Fernando Chávez Rosero

The Master’s Degree Final Project is based on the premise that in the framework of globalisation and glocalisation of exchanges, and the immediacy with which consumer conflicts arise, mechanisms are needed that meet the demands and needs of consumers in the field of face-to-face contracting and in the digital environment.

10 september 2020

Title: Legal Foundations that Justify the Regulation and Implementation of Mediation, Arbitration and ODR in Consumer Protection Matters by the Bar Associations and Notaries in Peru.

Author: Fernando Chávez Rosero

In that sense, it is considered that, as in the Peruvian case, the Consumer Protection System in Peru has been institutionally monopolised by the Instituto Nacional de Defensa de la Competencia y de la Protección de la Propiedad Intelectual (INDECOPI, Spanish for National Institute for the Defence of Competition and the Protection of Intellectual Property), which after more than twenty-five (25) years of administering consumer justice in Peru, is now unstructured and the implementation of ADR and ODR has not been carried out in a uniform manner throughout the national territory.

Thus, the epicenter of the legal and academic discussion focused on addressing the current reality of access to justice in consumer matters in Peru, assessing the existing channels to the state courts, with special emphasis on the role that can play in this new reality the Peruvian Bar Associations and Notaries, through their members.

In this sense, the Master’s Degree Final Project was organised in three chapters, which were divided into the following thematic areas:

The first chapter describes aspects related to consumer disputes in Peru and the need for accessible systems for their resolution.

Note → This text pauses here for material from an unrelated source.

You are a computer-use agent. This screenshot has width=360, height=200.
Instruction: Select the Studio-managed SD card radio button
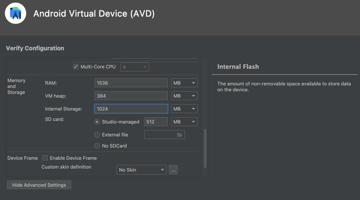97,122

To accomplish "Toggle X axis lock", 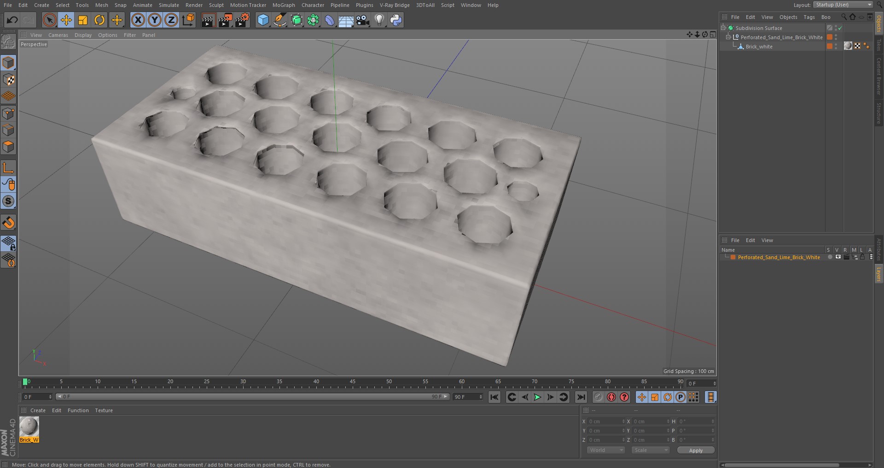I will [x=138, y=20].
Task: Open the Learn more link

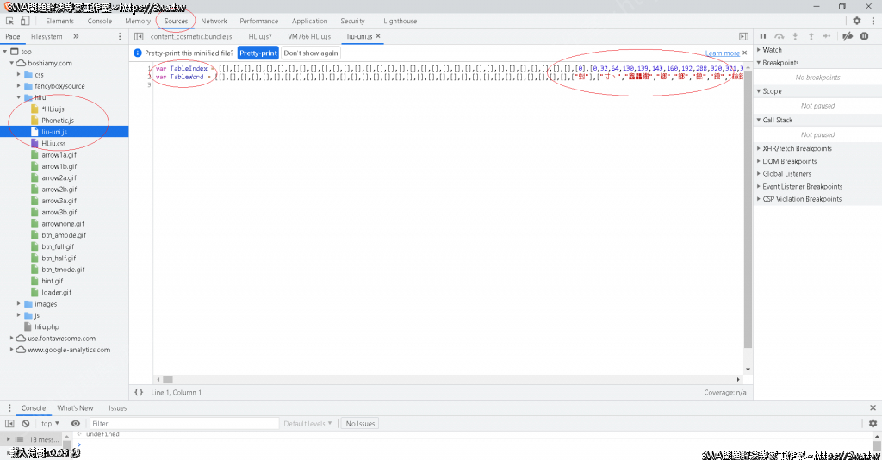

The national socioeconomic reality is analysed, as well as that specifically linked to the Cajamarca region and city, which is not unconnected to the national reality. From this perspective, the typology of consumer procurement in this area is considered, taking into account electronic procurement. And, by virtue of the elements described above, the type of disputes that can arise and the forms of alternative dispute resolution that the institutional consumer has, the question of how other types of alternatives could be implemented that include ADR and ODR in dispute resolution was considered.

In the second chapter the current regulatory and institutional framework for consumer protection in Peru is discussed. In which the organisation and functions of INDECOPI have been described and the specific procedures for the legal protection of the consumer have been identified. A critical appraisal of the institutional justice system is made, and the possible alternatives to the institutional monopolisation exercised by INDECOPI are analysed, as well as new ways to guarantee universal access to consumer justice.

In the third chapter the legal foundations that justify the regulation and implementation of mediation and arbitration, as part of ADR and ODR, in matters of consumer protection in Peru by the Bar Associations and Notaries are addressed. This is from the perspective of the right to access to justice, since it is considered that as long as this fundamental right is not guaranteed, it will be difficult to talk about the " Universalisation of the Consumer Protection System" and "Universalisation of Consumer Justice" in Peru.

Thus, it is considered that the legal foundations can be found in: 1) The right of universal access to consumer justice in Peru; 2) The right to legal security in the framework of consumer contracts; 3) The principle of contractual balance; 4) The State's duty to guarantee. The implementation of ADR and ODR in consumer and user matters by the Professional Associations of Lawyers and Notaries in Peru will allow us to be at the forefront of the demands and challenges that ADR always poses in the present 21st century and the increasingly flexible forms of dispute resolution that fulfil an effective and efficient function in favour of the consumer, in order to guarantee justice, social peace and the full validity of fundamental economic rights.